We’ve seen a failed engagement up close that became a fishing expedition. A year of AI exploration inside a finance organization without any useful cases surfaced, and the team finished more skeptical than when they started.

That's what happens when no one owns the outcome.

S&P Global found that 42% of companies abandoned most of their AI initiatives in 2025, up sharply from 17% the year before, with nearly half of all proofs of concept scrapped before reaching production. Most weren't killed by bad technology. They were killed by the absence of a business owner with skin in the game.

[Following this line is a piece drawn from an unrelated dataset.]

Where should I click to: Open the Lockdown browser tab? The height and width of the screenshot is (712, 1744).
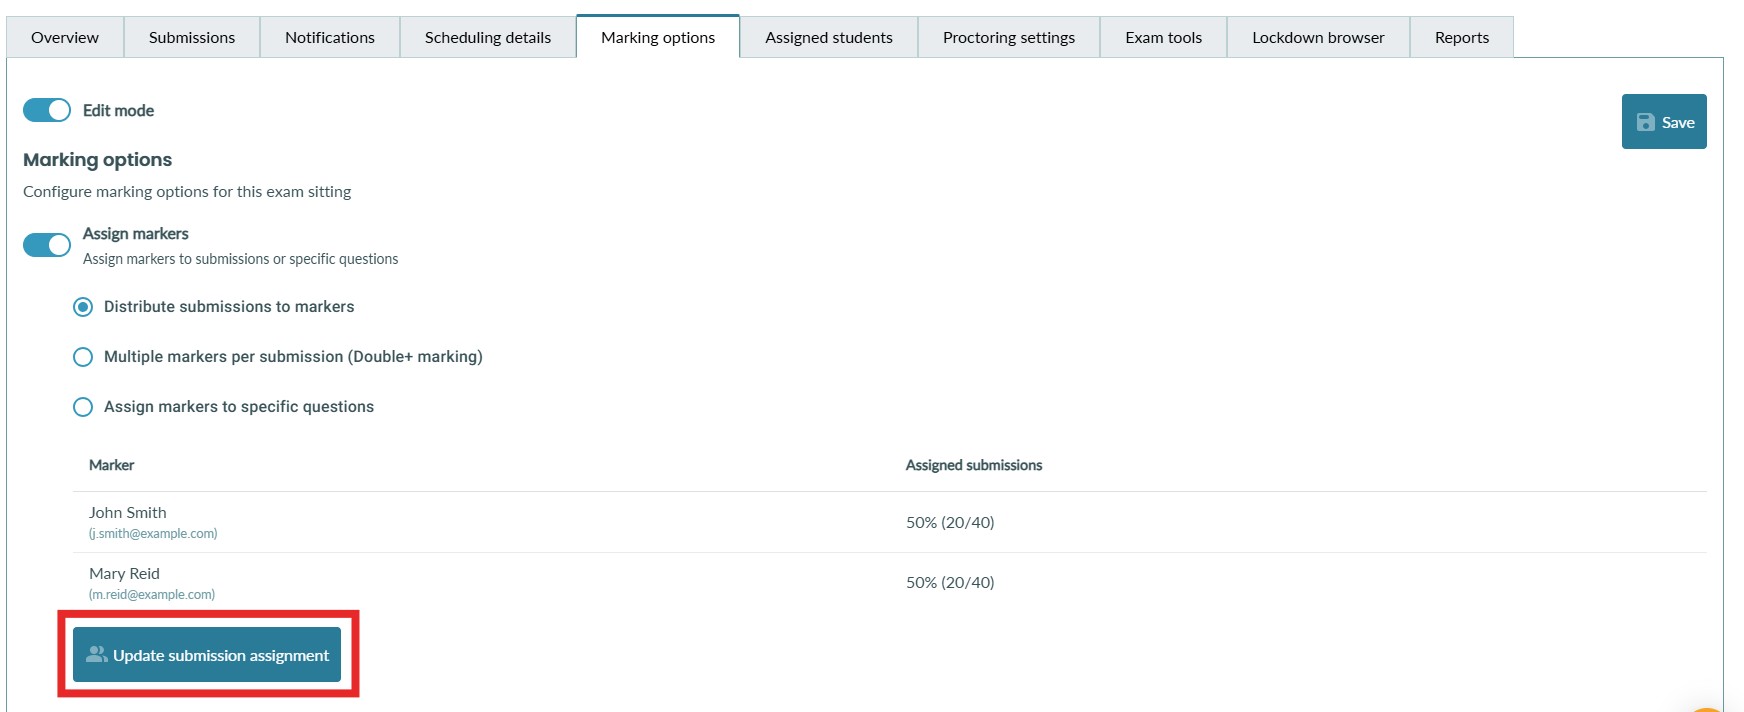click(1318, 38)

The Business Readiness Structure That Changes The Outcome

We recommend assembling a co-led team with team participation from day one: CXOs, directors, and managers from both the business and technology sides, working together to identify viable opportunities and agree on success criteria before a single line of code is written. We do this with our clients during a phase called ‘Business Outcome Readiness’. 

That structure produces something no technology project alone can, which is an business executive sponsor committed to the value, and a business owner accountable for the outcome.

Also, users need to be in on it, or they won't be on board with it. The best-designed AI initiative delivers nothing if employees don't use it. Engaging users from the earliest stages makes the change feel incremental, rather than imposed. Convert them into participants, not passengers. This way we unlock and leverage their ‘accumulated intelligence’ to drive the design and engineering of better business performance - this beats the ‘adoption trap’.

Work down from the desired business outcome. Work up from the technology foundation. Meet in the middle with a co-led team that owns both.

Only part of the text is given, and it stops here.